Sunday, February 25, 2018

I wrote.

I wrote my first angry poem.

I'm not going to post it here because, while it shared my truth of a situation and a scenario, it doesn't share the whole picture, and since there are other, wonderful people who are in the "whole picture" and who might stumble upon this blog someday, I'm going to let my angry poem sit in my 'saved' folder.

But writing it was really, really healthy for me. It also showed me for the first time that for me, writing is a form of art and creative expression. My poem began one night after discovering that someone we served overseas with had deleted me as a friend on facebook. The action bothered me, as it always does, but it was deeper than just an indignant "hey! What the heck!". It actually, well, hurt.

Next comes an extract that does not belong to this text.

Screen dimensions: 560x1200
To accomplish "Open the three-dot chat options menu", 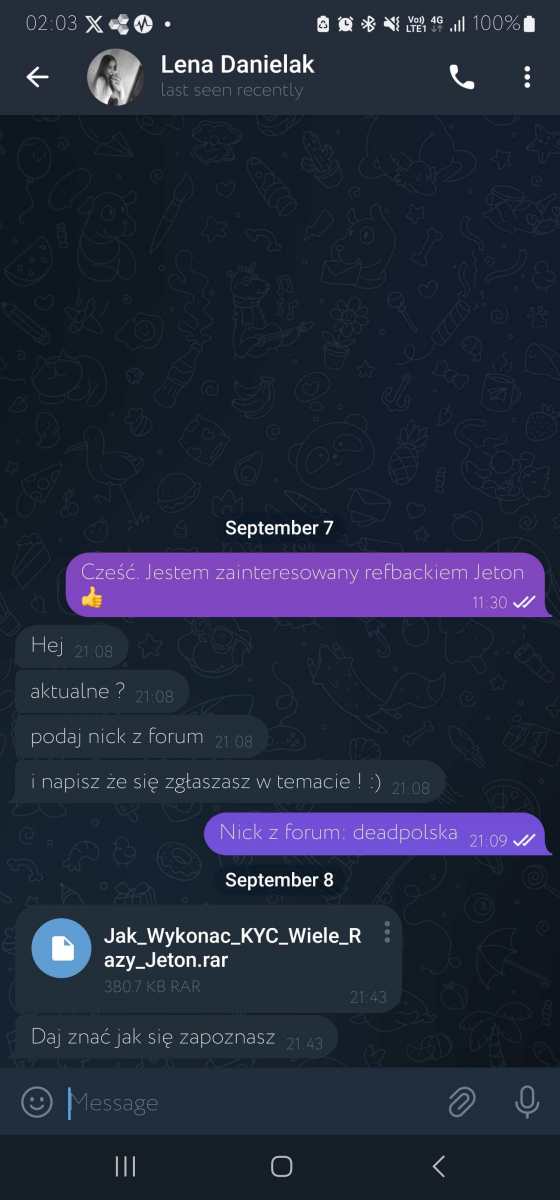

So I went to bed that night and for the first time in my life I couldn't fall asleep because my brain was writing. My brain was writing a poem to try to put into words the feelings that I was feeling. It was trying to make sense of what was flowing through my veins in an artistic way. Hurt. Sadness. Fear of judgement. Fear of what others must think of us, of me, of our time in Baku. The shame of leaving early. The guilt of leaving early.

Really, it opened a lot of emotions that I wasn't aware still existed inside of me.

I finally fell asleep and when I woke up I realized what had happened.  I was using art to process pain. My own art. Not music or painting or anything else, but my words. For some reason, it gave me ownership of what I do here... of what I do when I sit down at my computer to process my life in words.

and I'm actually proud of the poem. It ends in a really cutting and - I think - beautiful way that would never come out of my actual mouth. It is sharp and it isn't kind and it isn't the normal Leslie, but it must be some version of me. Reading it out loud to Joshua was therapeutic in a way. I didn't need to read it with all of the caveats of, "I know there was more to the story" (which there are, and I know know them) or "I could see their point of view in that scenario." (I can) He knows all sides of it, the explanations weren't necessary, and they weren't the reason for the poem. The poem was for the pain, and in a way, it healed a piece of it.